Recorded information >>
============================================================
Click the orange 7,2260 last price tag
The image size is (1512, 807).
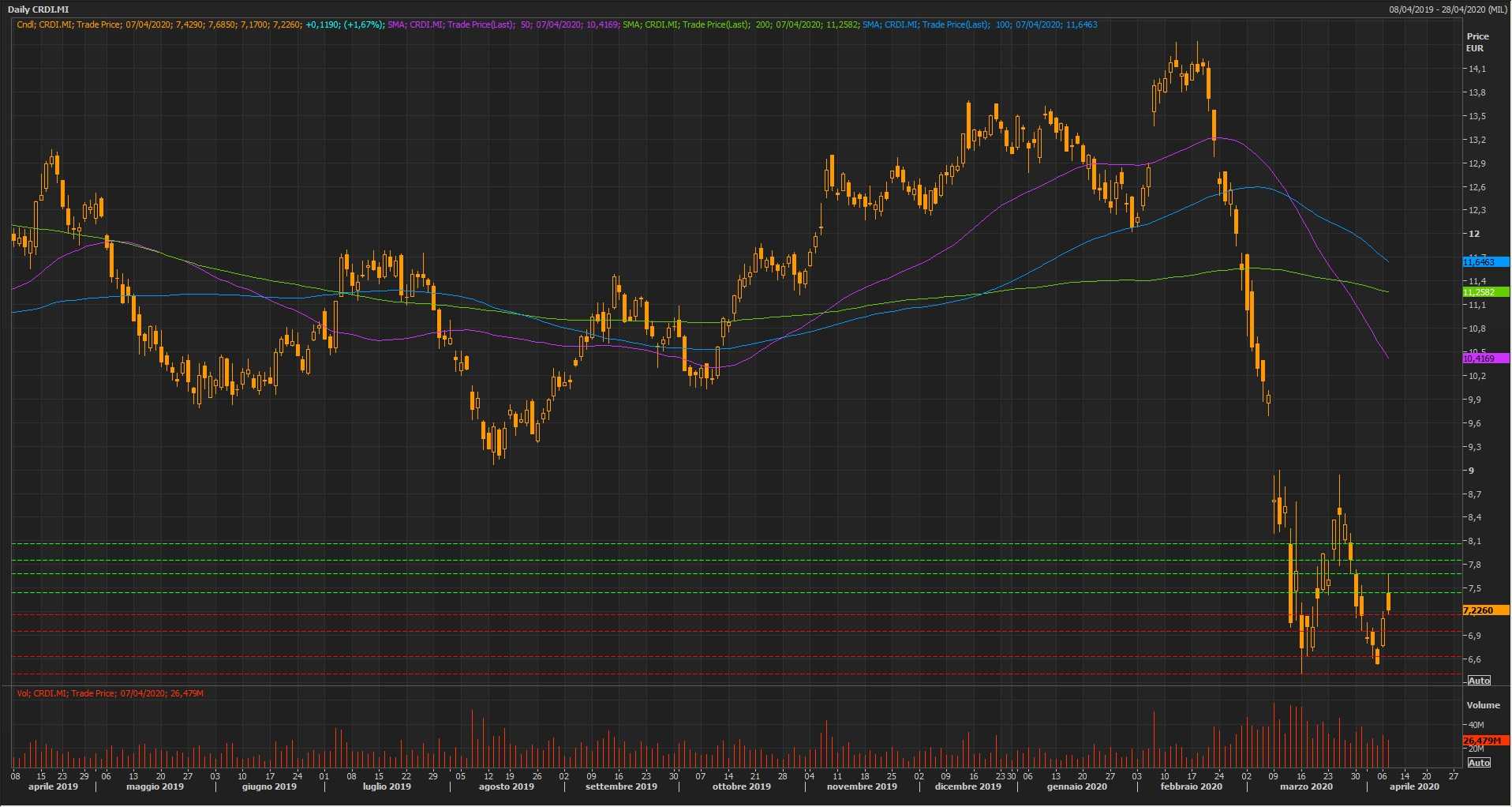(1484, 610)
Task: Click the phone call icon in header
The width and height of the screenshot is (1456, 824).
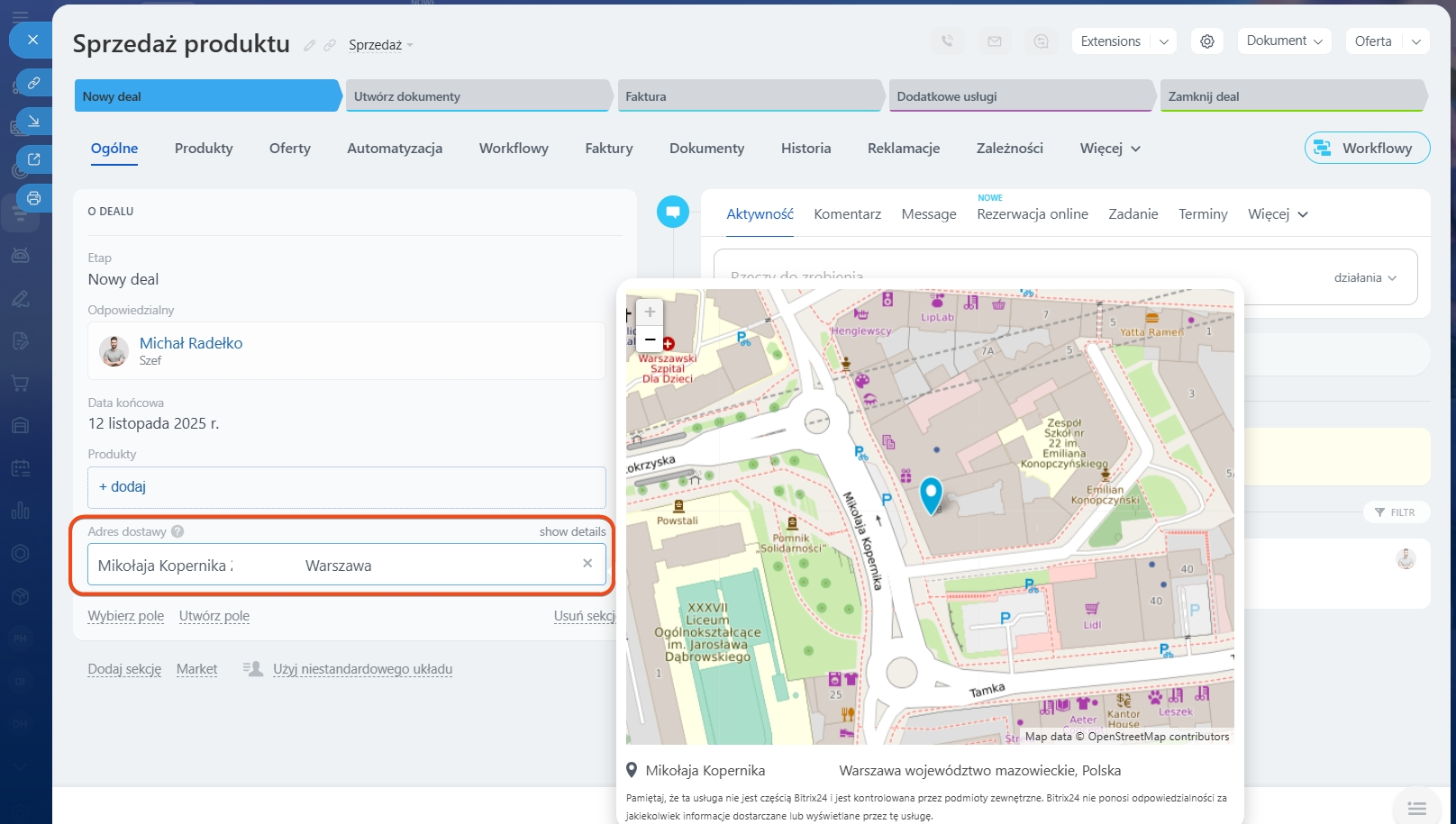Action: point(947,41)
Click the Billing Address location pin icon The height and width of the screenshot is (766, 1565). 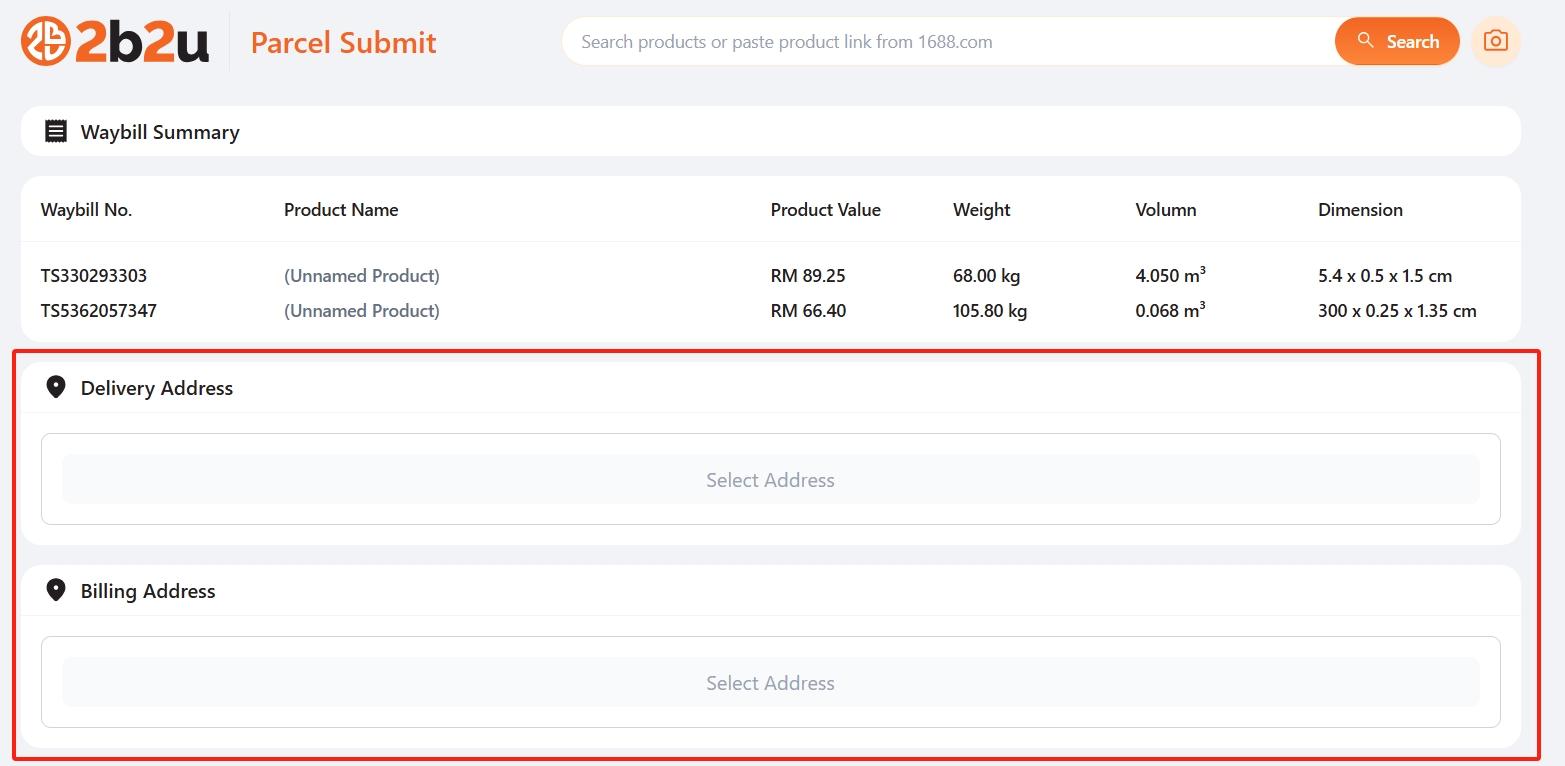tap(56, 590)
============================================================
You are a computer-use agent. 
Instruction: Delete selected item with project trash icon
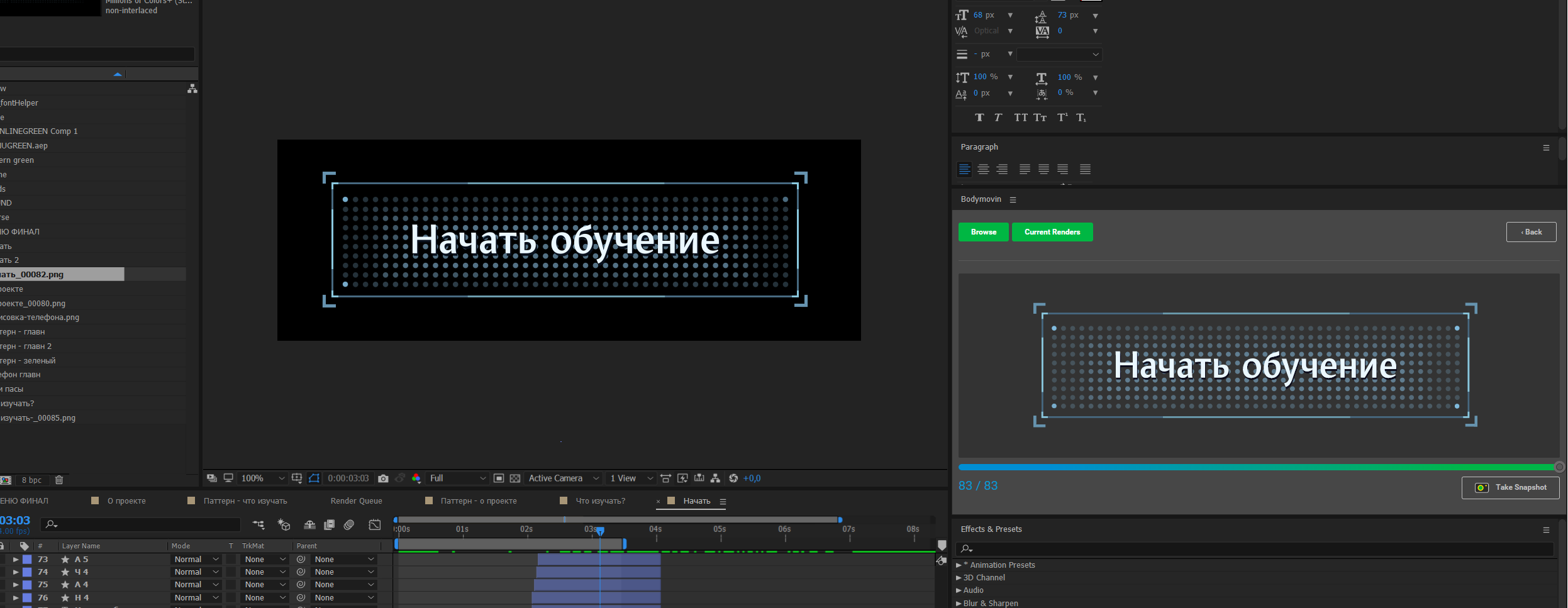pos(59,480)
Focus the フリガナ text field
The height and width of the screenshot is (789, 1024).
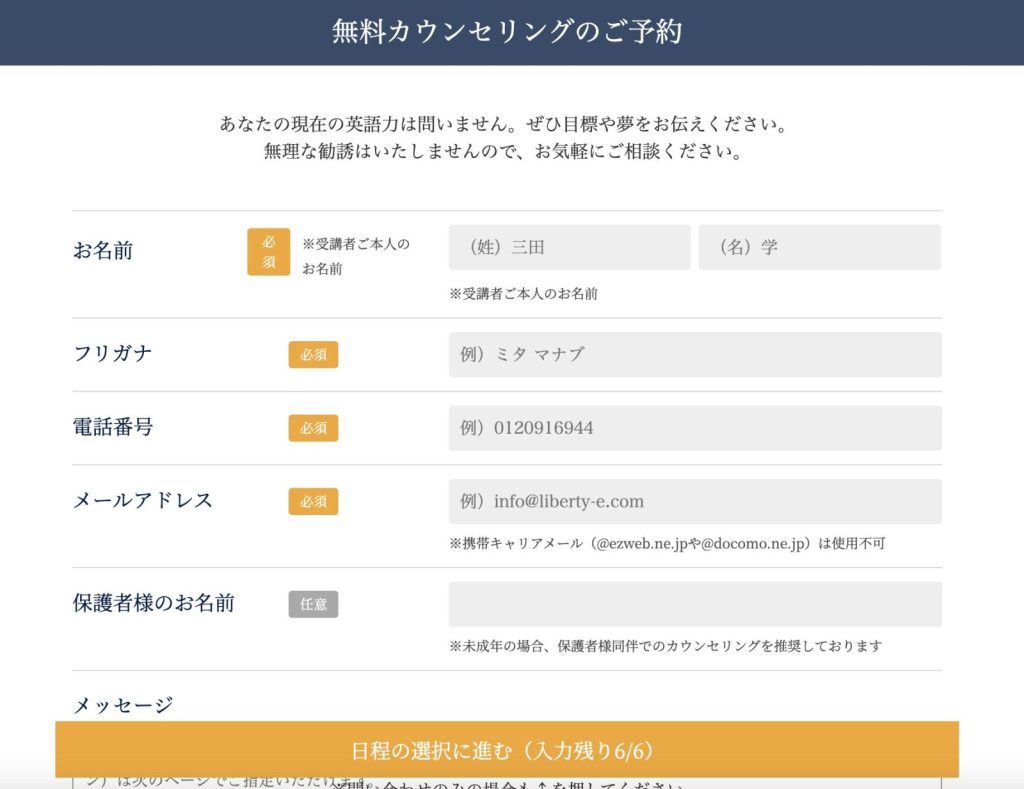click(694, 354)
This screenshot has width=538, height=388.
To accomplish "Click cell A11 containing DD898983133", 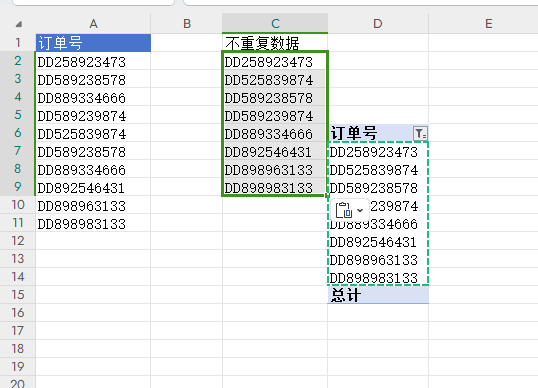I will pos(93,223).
============================================================
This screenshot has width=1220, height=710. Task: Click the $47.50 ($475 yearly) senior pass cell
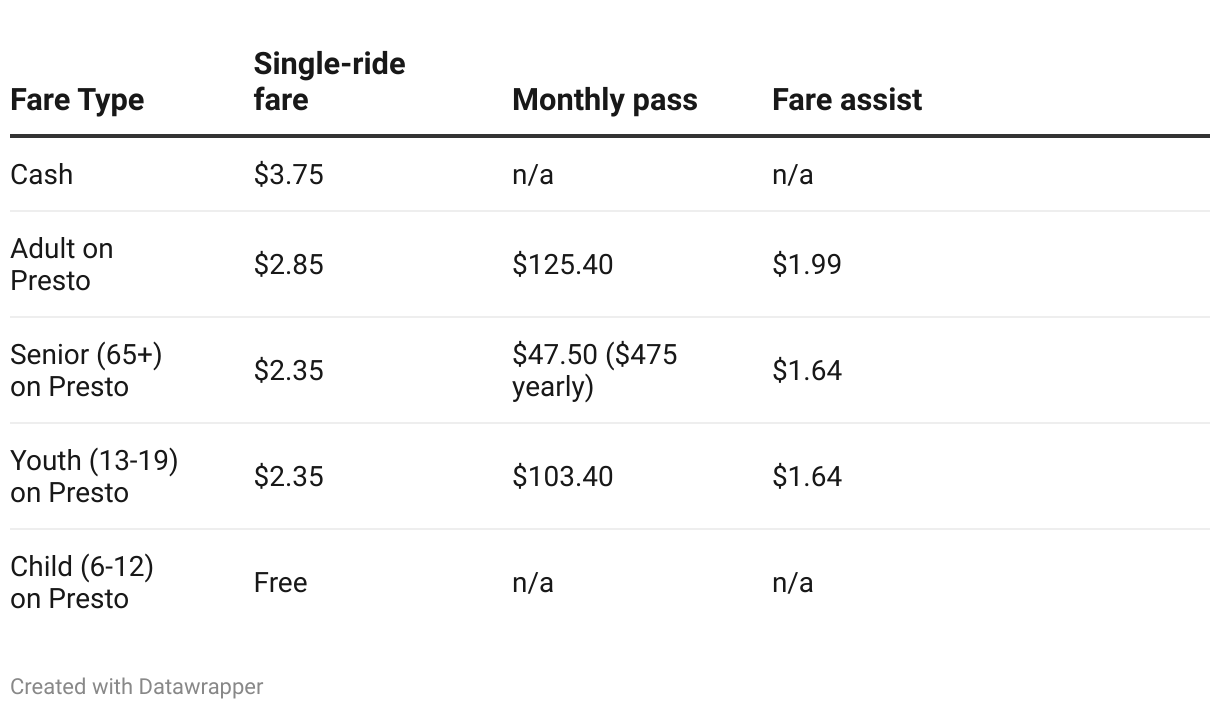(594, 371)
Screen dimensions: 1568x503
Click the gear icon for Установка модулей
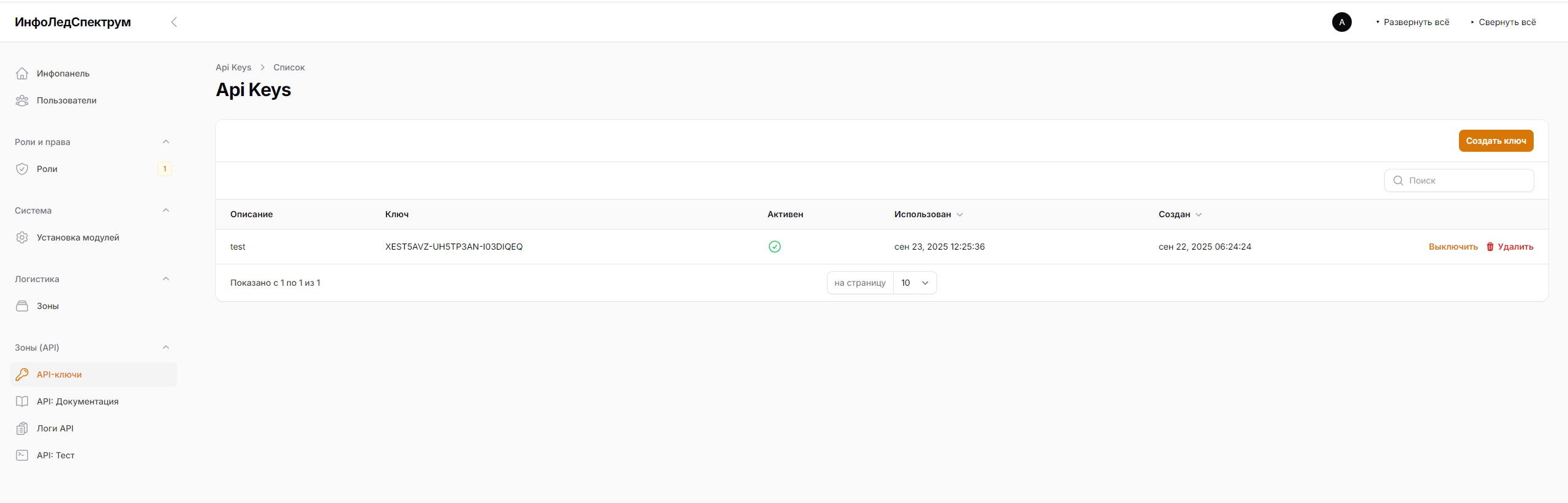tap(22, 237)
============================================================
Work required >> The stretch to restate runs from the line above containing "Instruction: Delete selected" through the line containing "This screenshot has width=538, height=388.". Copy it word for word, ends included, without pictures.

Answer for this exercise >>
Instruction: Delete selected item with project trash icon
pos(59,480)
Focus the フリガナ text field
The height and width of the screenshot is (789, 1024).
click(694, 354)
This screenshot has width=538, height=388.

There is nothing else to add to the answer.